START Extracted records

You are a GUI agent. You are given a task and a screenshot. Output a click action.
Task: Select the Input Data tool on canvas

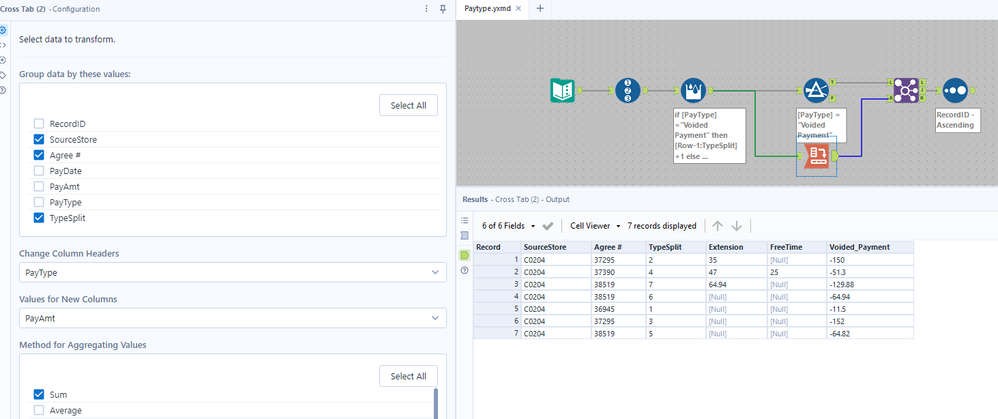click(x=562, y=90)
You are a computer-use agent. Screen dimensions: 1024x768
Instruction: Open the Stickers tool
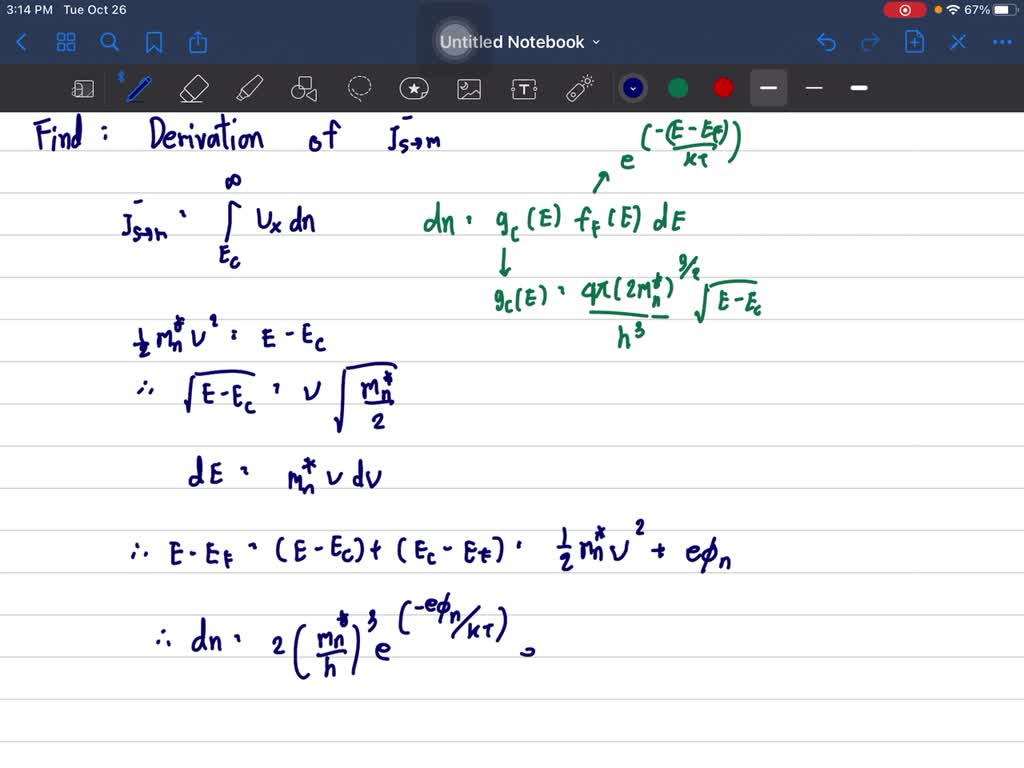[414, 88]
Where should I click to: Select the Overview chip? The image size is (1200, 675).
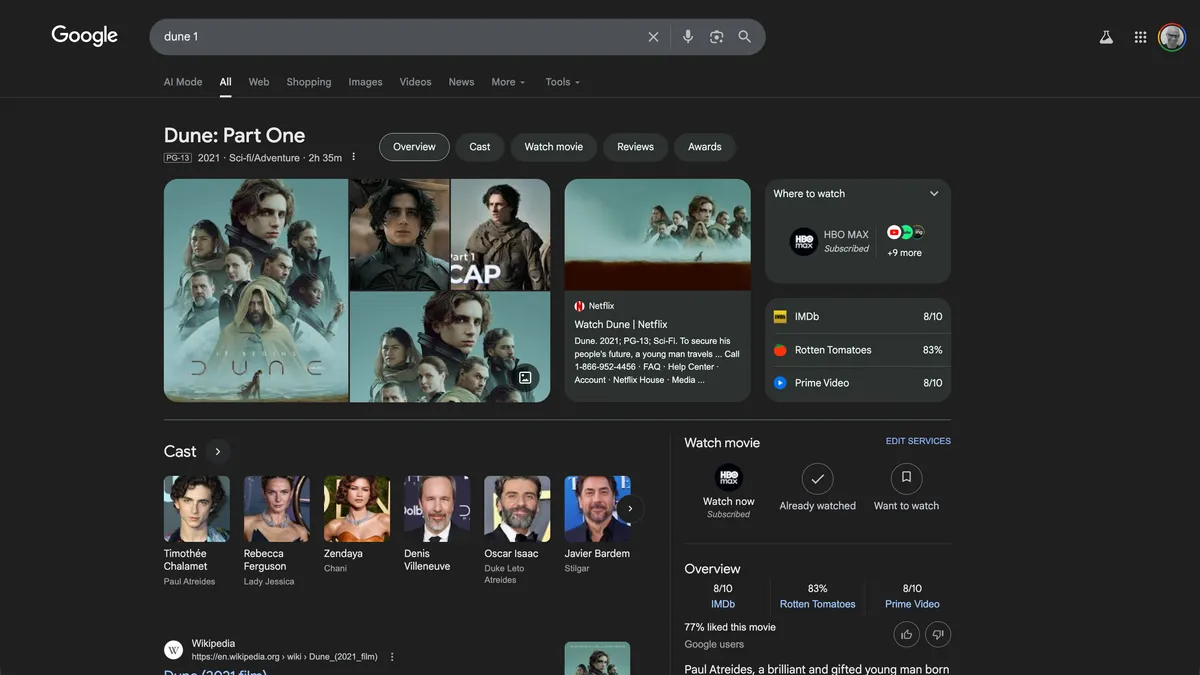click(414, 147)
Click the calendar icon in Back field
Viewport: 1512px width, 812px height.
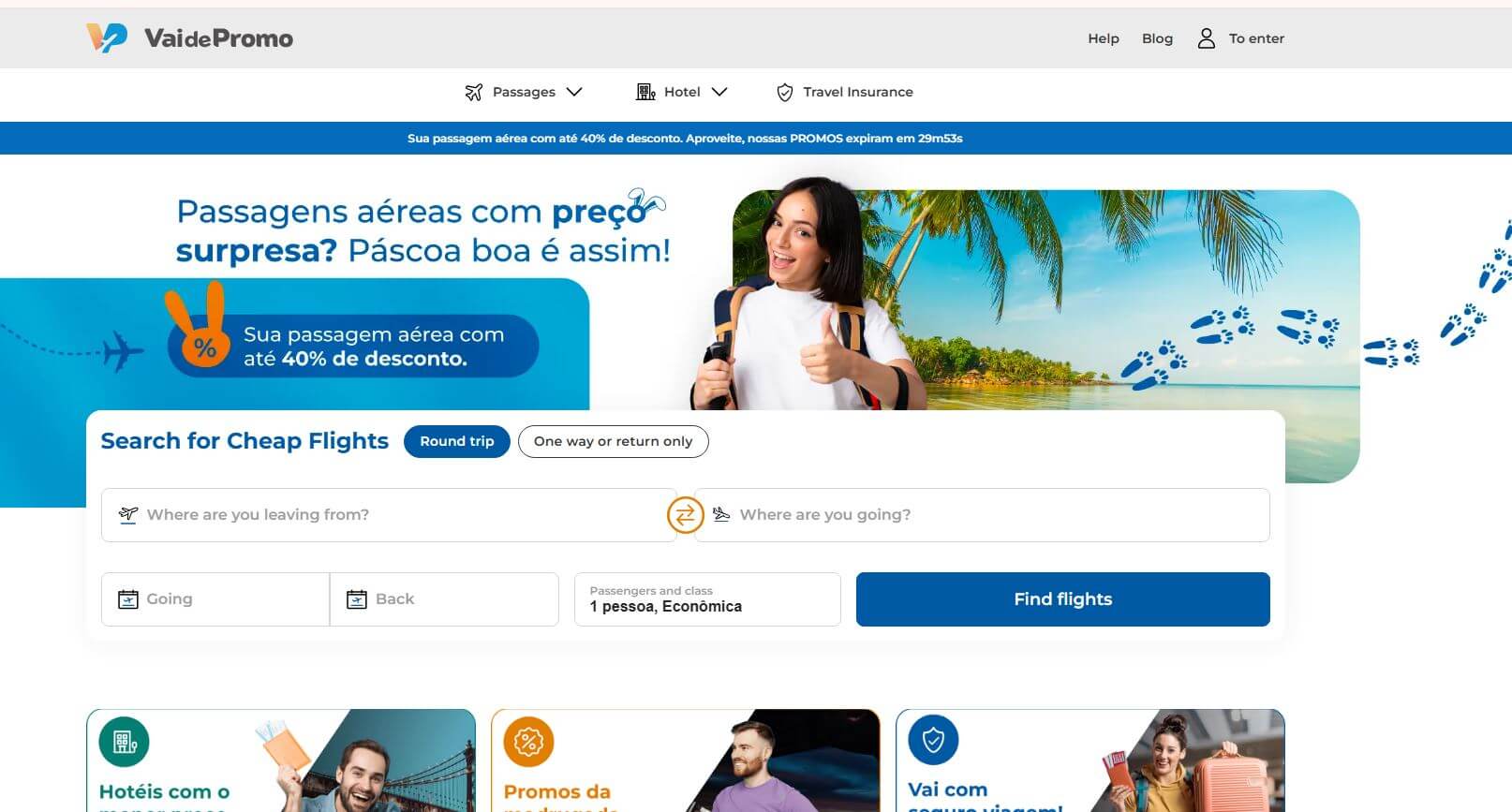[357, 599]
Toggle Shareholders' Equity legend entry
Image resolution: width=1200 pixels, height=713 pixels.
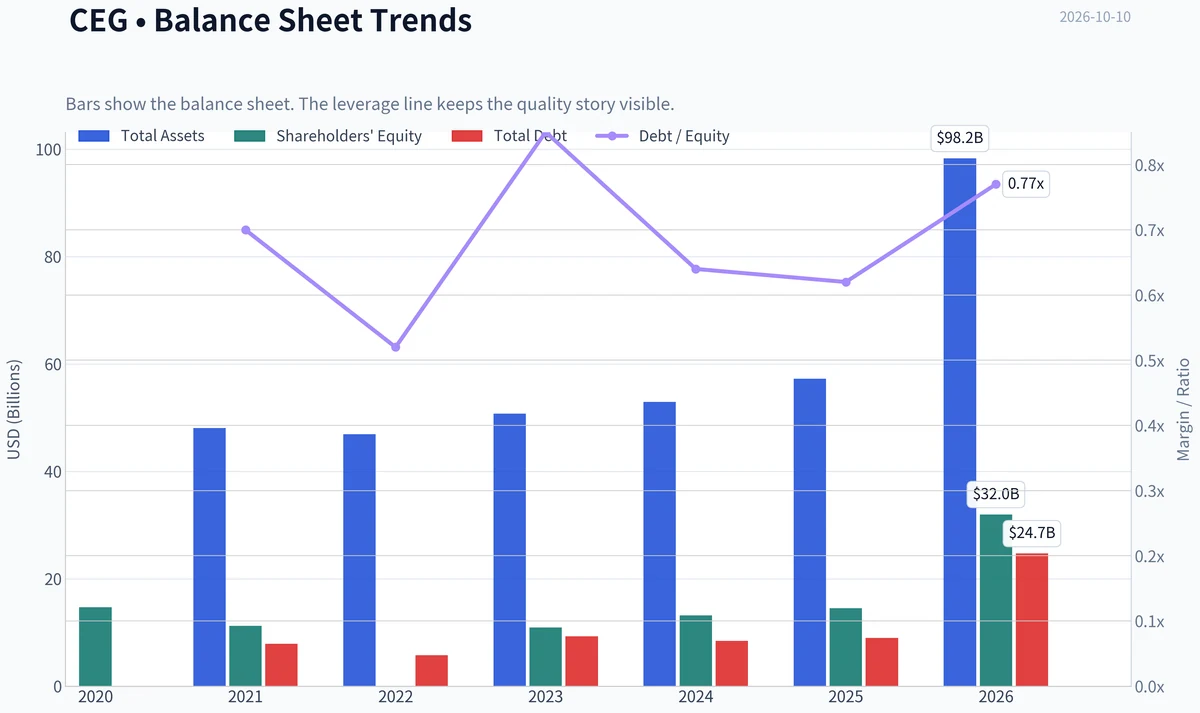328,136
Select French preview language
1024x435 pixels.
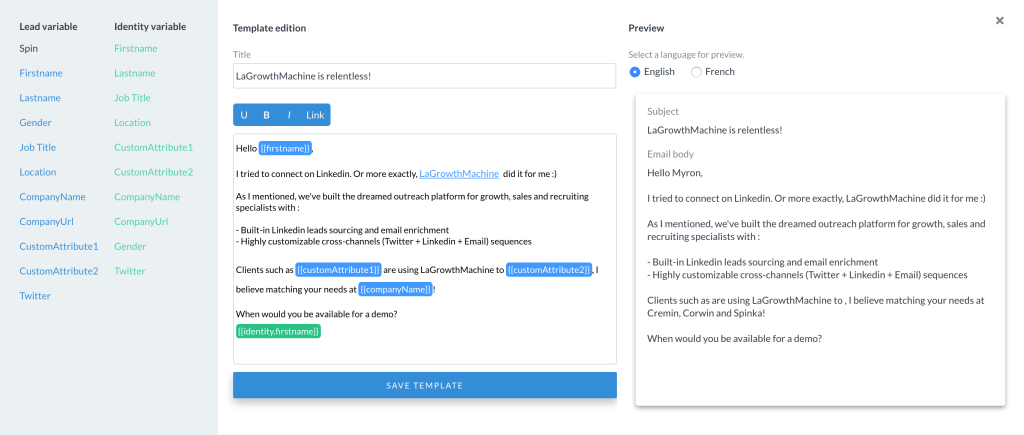click(696, 72)
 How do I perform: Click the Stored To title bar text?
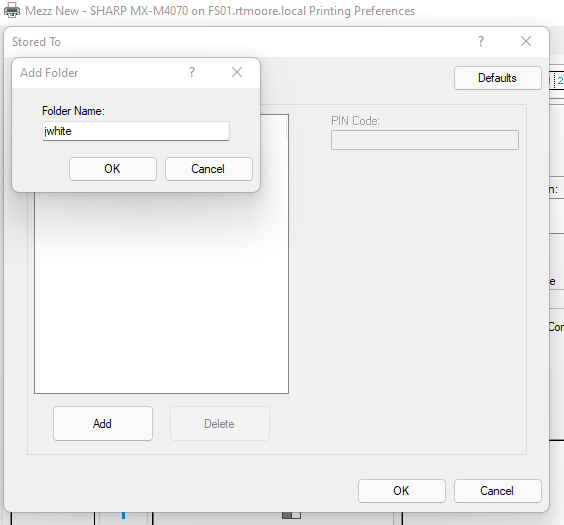click(36, 42)

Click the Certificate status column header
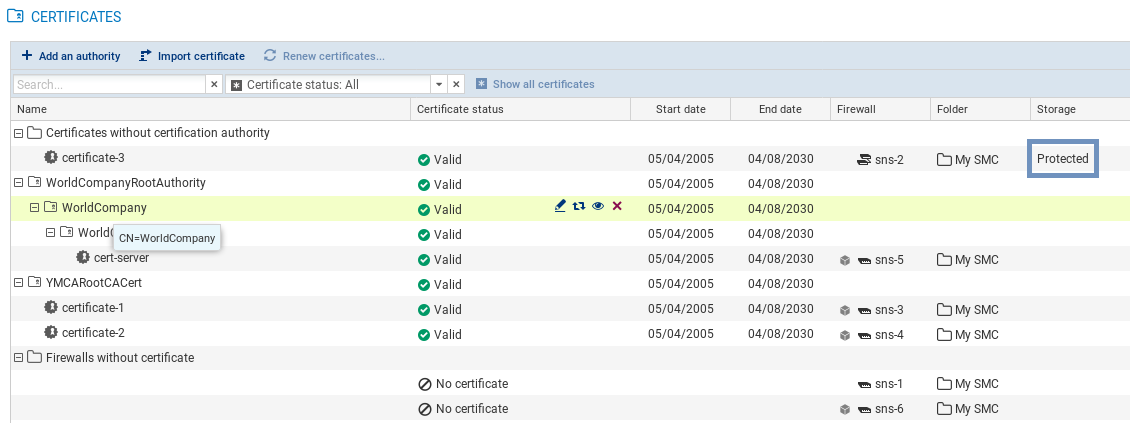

END Extracted records

* What you are asked to do:
Copy the lines starting at the line that contains "1024x435 pixels." and running to the final line of the entries, inclusive; omit all pictures.

* Solution to the exercise:
1024x435 pixels.
click(696, 72)
 How do I perform: Click the Stored To title bar text?
click(36, 42)

Click the Certificate status column header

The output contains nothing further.